Tools: Static analysis tools are commonly employed in continuous integration (CI) workflows to help detect security flaws, poor coding style, and potential errors in the project. A primary attribute of a static analysis tool is the set of language-specific rules and patterns it uses to search for style, correctness, and security issues in a project. One major issue with static analysis tools is that they report a high number of false positives, which, as the Trusted CI team found, can cause developers to avoid using them. It was determined that it would be helpful for Trusted CI to develop tutorials that are appropriate for the developers in the scientific software community to learn how to properly use these tools and overcome their traditional weaknesses without being buried in useless results.

The Trusted CI team found that dependency checking tools were commonly employed, particularly given some of the automation and analysis features built into GitHub. Such tools are useful to ensure the continued security of a project’s dependencies as new vulnerabilities are found over time. Thus, the Trusted CI team will explore developing (or referencing existing) materials to ensure that the application of dependency tracking is effective for the audience and application in question. It should be noted that tools in general could give a false sense of security if they are not carefully used.

Training: Projects shared that developers of scientific software received almost no specific training on security or secure software development. A few of the projects that attempted to find online training resources reported finding themselves lost in a quagmire of tutorials. In some cases, developers had computer science backgrounds and relied on what they learned early in their careers, sometimes decades ago. In other cases, professional training was explored but found to be at the wrong level of detail to be useful, had little emphasis on security specifically, or was extremely expensive. In yet other cases, institutional training was leveraged. We found that any kind of ongoing training tended to be seen by developers as not worth the time and/or expense. To address this, Trusted CI should identify training resources appropriate for the specific needs, interests, and budgets of the scientific software community.

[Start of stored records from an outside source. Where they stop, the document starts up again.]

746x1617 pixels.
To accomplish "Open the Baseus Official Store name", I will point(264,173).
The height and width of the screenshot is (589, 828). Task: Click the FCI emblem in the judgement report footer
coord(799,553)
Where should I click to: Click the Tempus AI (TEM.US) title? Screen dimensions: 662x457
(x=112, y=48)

Code Storage: Although most projects were using version control in external repositories, the access controls methods governing pull requests and commits were not sufficiently restricted to maintain a secure posture. Many projects leverage GitHub’s dependency checking software; however, that tool is limited to only checking libraries within GitHub’s domain. A few projects developed their own software in an attempt to navigate a dependency nightmare. Further, there was often little ability or attempt to vet external libraries; these were often accepted without inspection mainly because there is no straightforward mechanism in place to vet these packages. In the Trusted CI software assurance guide, it would be useful to describe processes for leveraging two-factor authentication and developing policies governing access controls, commits, pull requests, and vetting of external libraries.

Next Steps

The findings derived from our examination of several representative scientific software development projects will direct our efforts towards addressing what new content we believe is most needed by the scientific software development community.

Over the next six months, the Trusted CI team will be developing a guide consisting of this material, targeted toward anyone who is either planning or has an ongoing software project that needs a security plan in place. While we hope that the guide will be broadly usable, a particular focus of the guide will be on projects that provide a user-facing front end exposed to the Internet because such software is most likely to be attacked. 

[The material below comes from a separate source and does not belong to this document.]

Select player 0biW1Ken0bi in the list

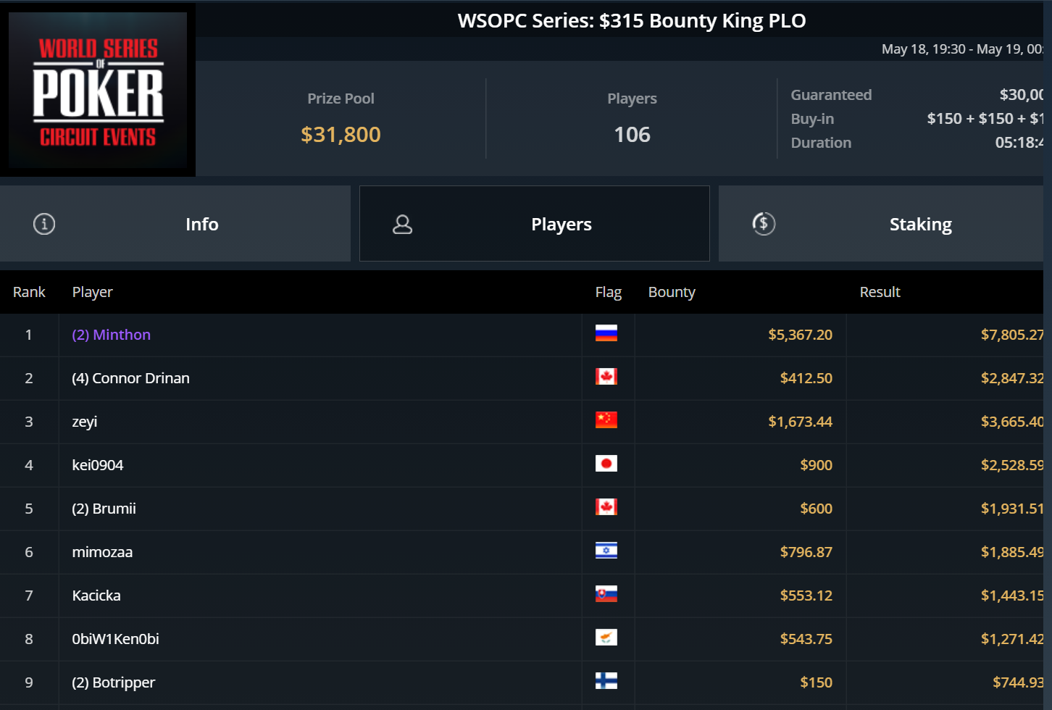click(x=116, y=639)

This guide is meant as a “best practices” approach to the software lifecycle. We will recommend various resources that should be leveraged in scientific software, including the types of tools to run to expose vulnerabilities, best practices in coding, and some procedures that should be followed when engaged in a large collaborative effort and how to share the code safely. Ultimately, we hope the guide will support scientific discovery itself by providing guidance around how to minimize possible risks incurred in creating and using scientific software.